Data to use

□ □ □ □

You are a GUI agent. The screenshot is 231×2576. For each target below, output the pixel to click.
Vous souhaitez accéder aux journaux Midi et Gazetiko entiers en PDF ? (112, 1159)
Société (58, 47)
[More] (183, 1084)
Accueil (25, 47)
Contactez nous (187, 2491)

□ □ □ □

Instructions to follow
Nothing added, nothing dropped: copy the data above.

Your response
You are a GUI agent. The screenshot is 231×2576. For each target below, output the pixel to click.
Vous souhaitez accéder aux journaux Midi et Gazetiko entiers en PDF ? (112, 1159)
Société (58, 47)
[More] (183, 1084)
Accueil (25, 47)
Contactez nous (187, 2491)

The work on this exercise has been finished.